• Work to complete: Copy the records below exactly, from the line containing "You are a GUI" through the last line, and leave out every picture.

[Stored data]
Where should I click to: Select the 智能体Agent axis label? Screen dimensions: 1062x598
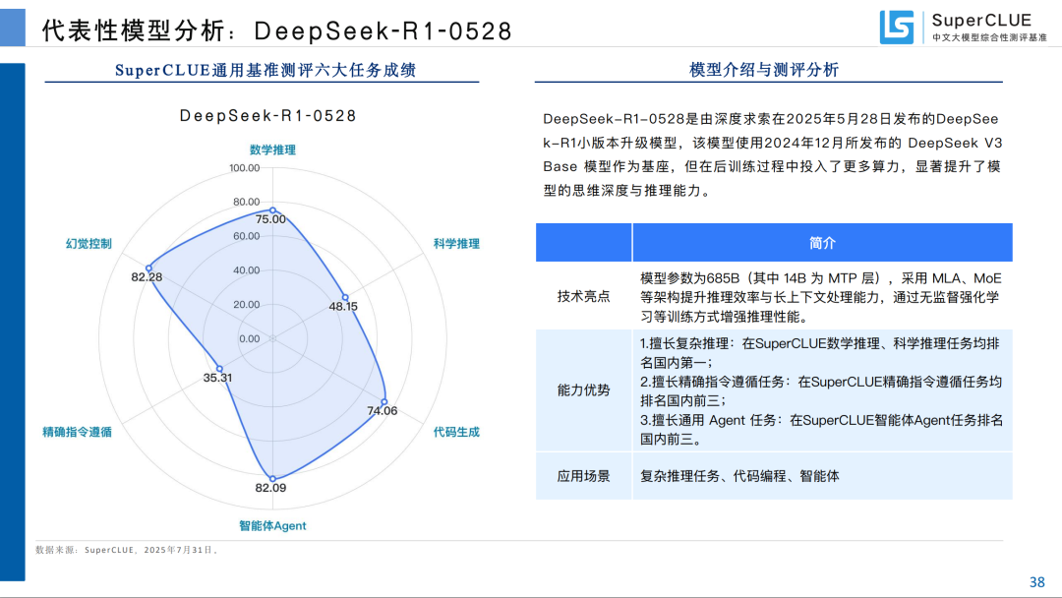272,526
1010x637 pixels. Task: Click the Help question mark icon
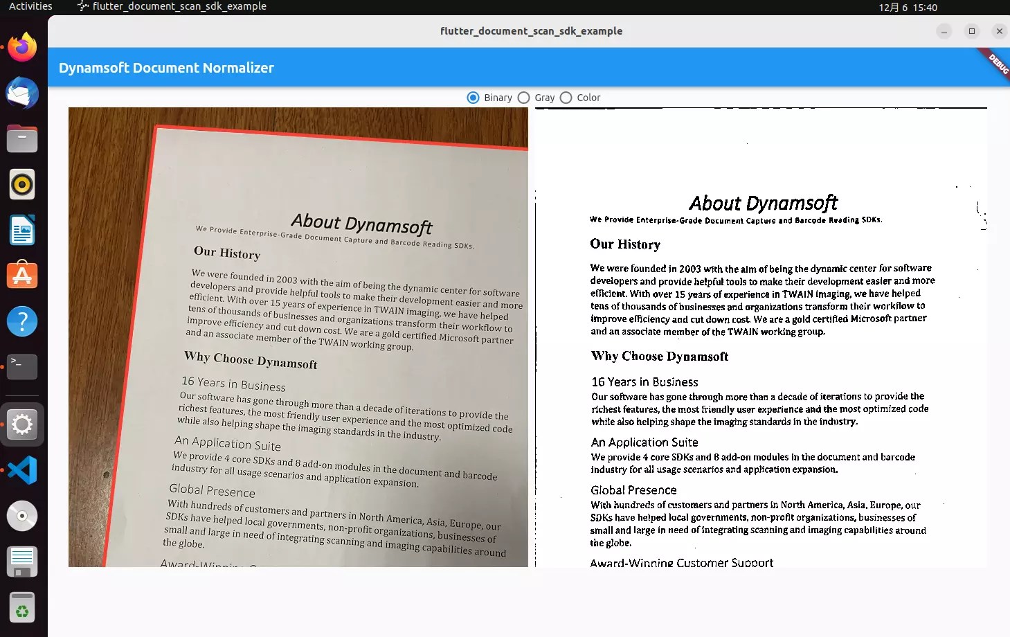tap(21, 321)
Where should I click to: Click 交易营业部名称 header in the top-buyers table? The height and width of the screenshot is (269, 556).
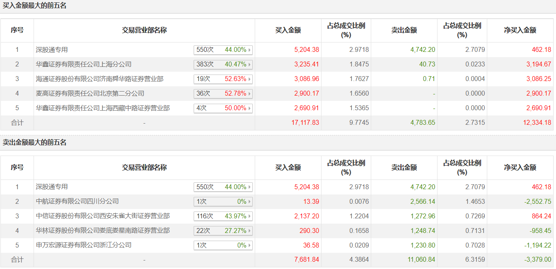click(x=144, y=30)
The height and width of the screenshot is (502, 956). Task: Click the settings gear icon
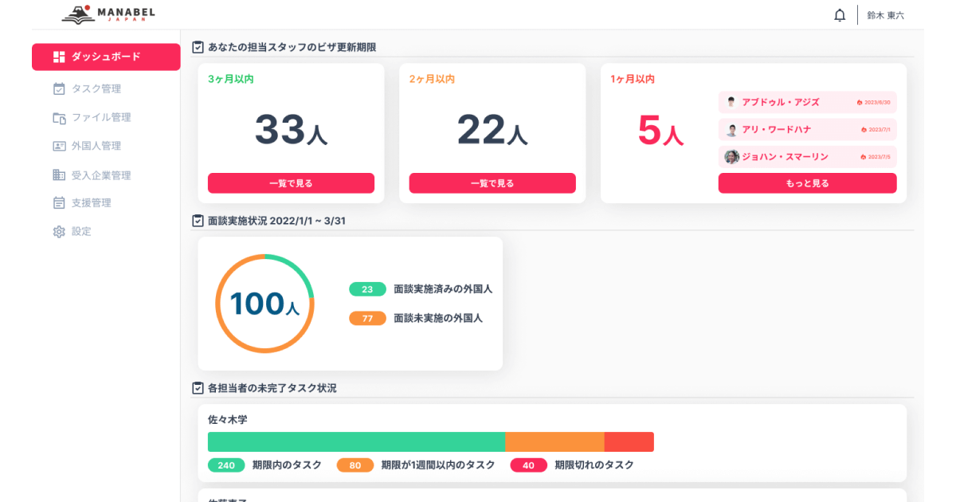point(59,232)
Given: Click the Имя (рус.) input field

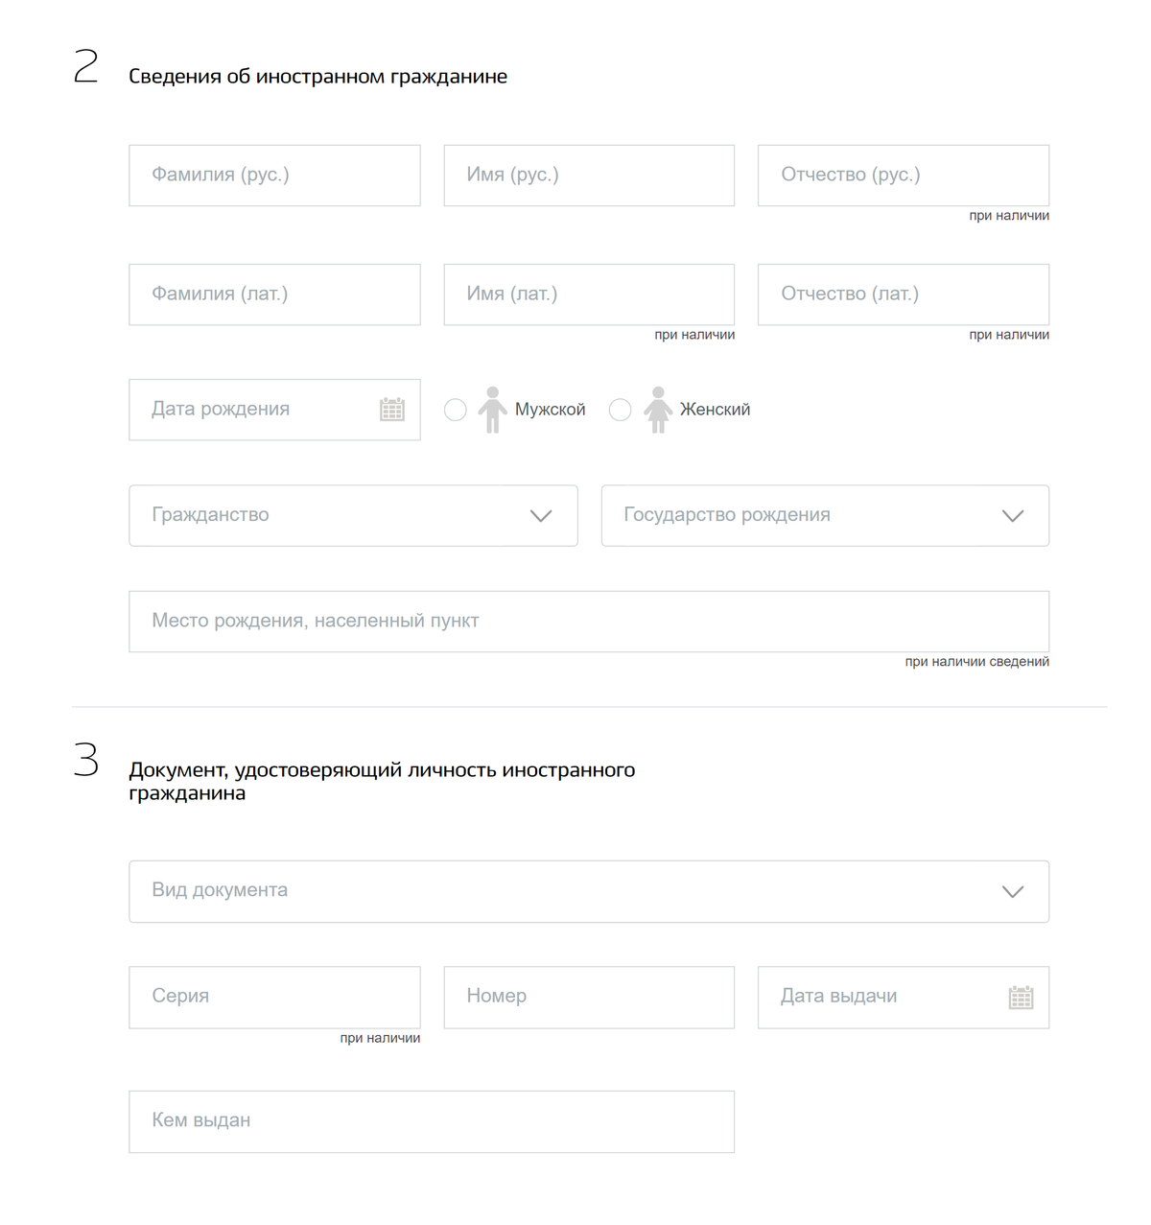Looking at the screenshot, I should coord(588,175).
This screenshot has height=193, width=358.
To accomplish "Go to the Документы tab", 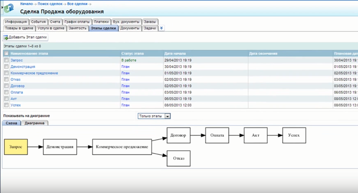I will (x=130, y=28).
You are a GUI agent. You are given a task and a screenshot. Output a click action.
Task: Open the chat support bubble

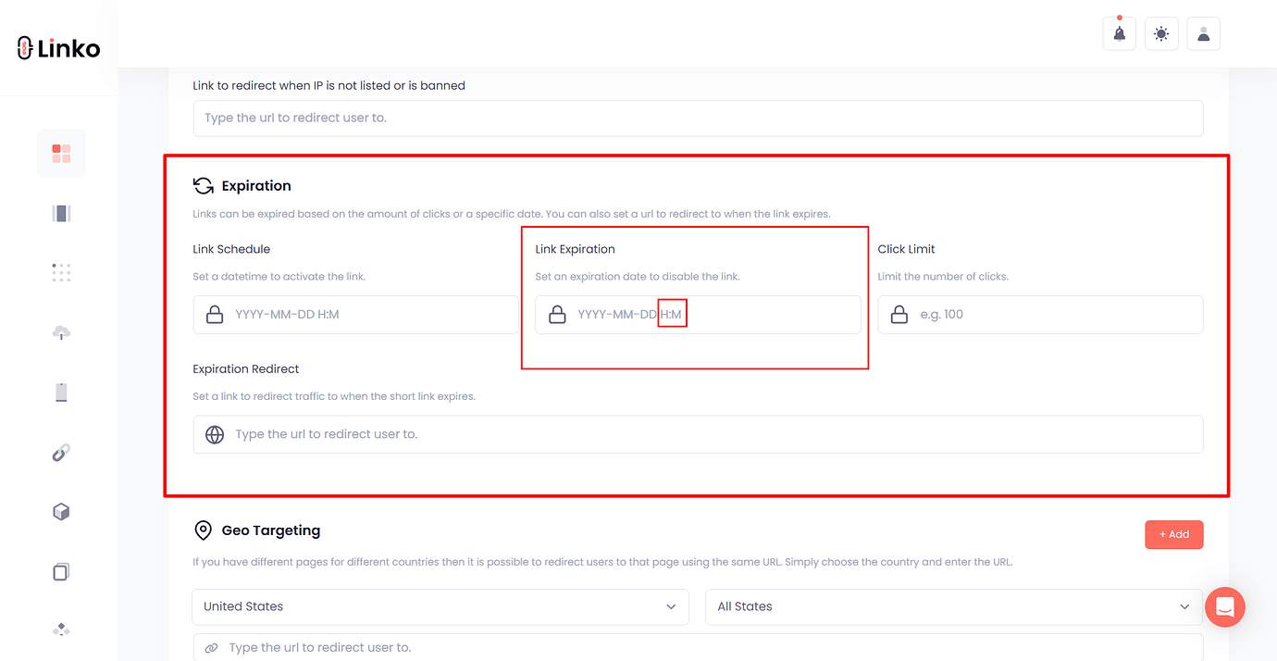pos(1225,606)
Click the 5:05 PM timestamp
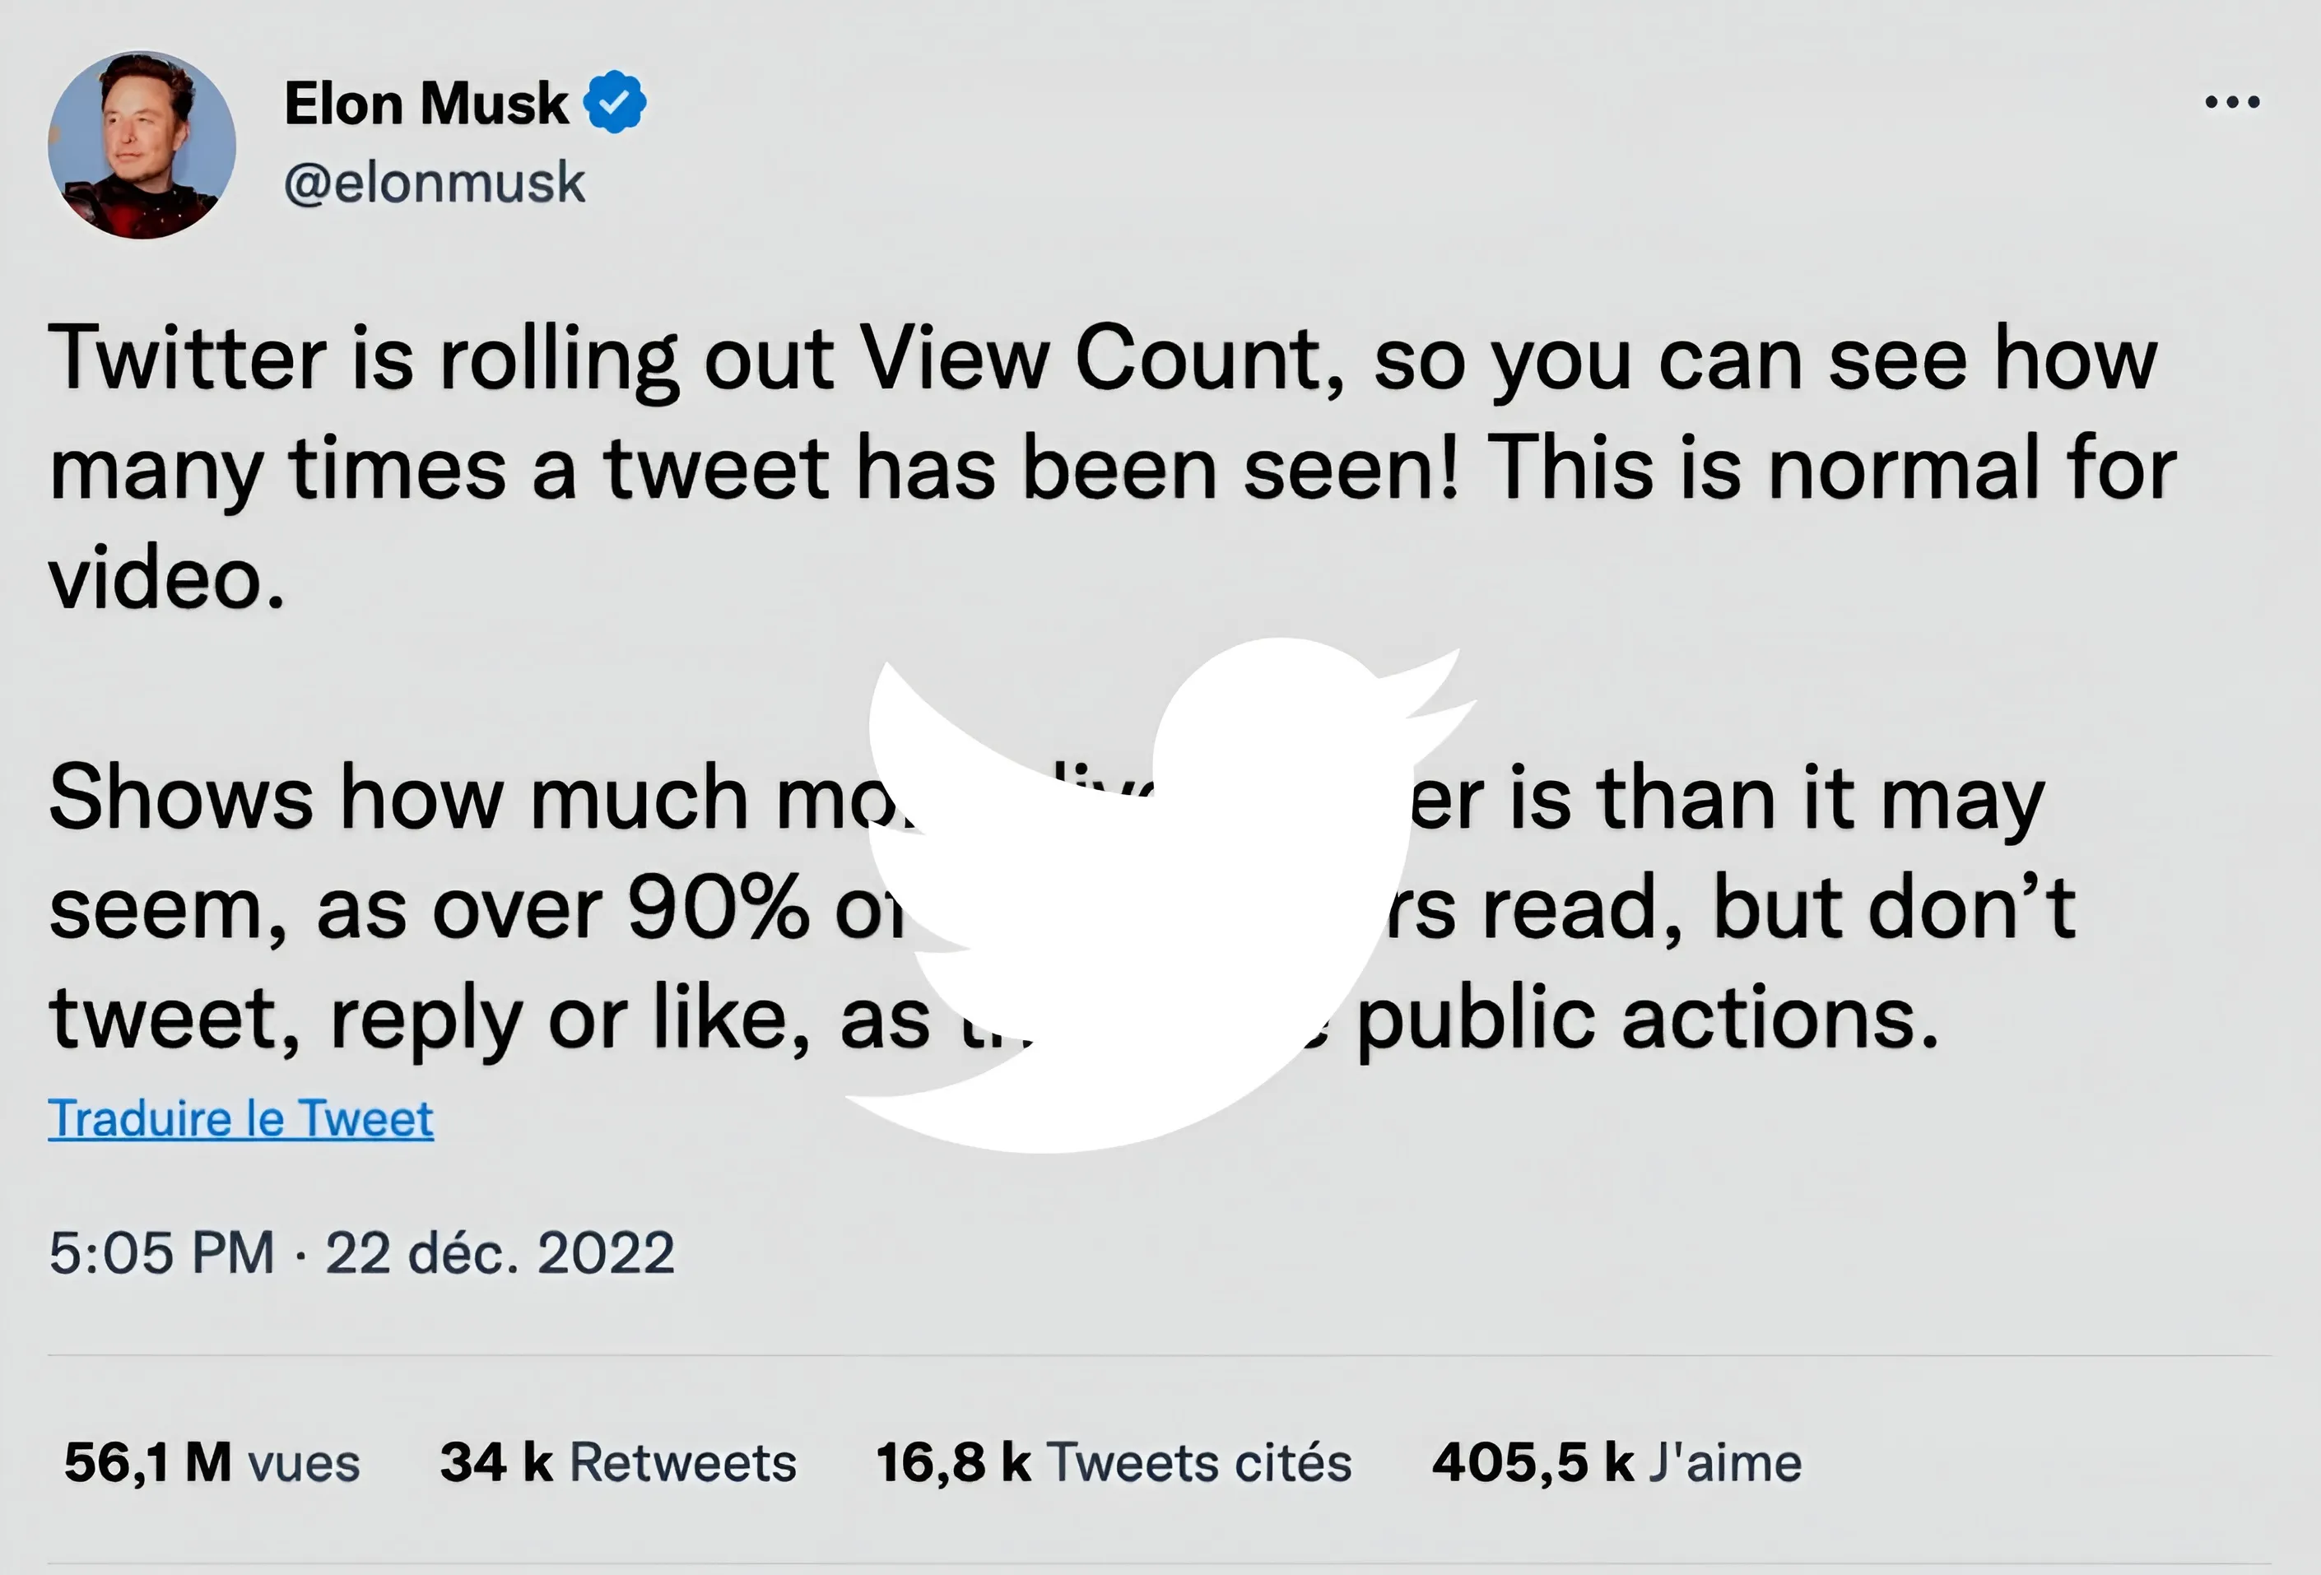This screenshot has width=2321, height=1575. pyautogui.click(x=162, y=1252)
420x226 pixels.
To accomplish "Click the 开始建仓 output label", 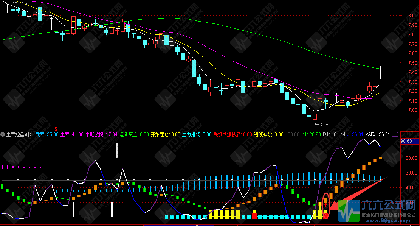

• Output of the task:
You are a GUI agent. You are given a task and a screenshot. Output a click action.
Task: Open the chat support bubble

pos(1225,606)
Click the 5:05 PM timestamp
This screenshot has width=2321, height=1575. pyautogui.click(x=162, y=1252)
420x226 pixels.
To accomplish "Click the 开始建仓 output label", 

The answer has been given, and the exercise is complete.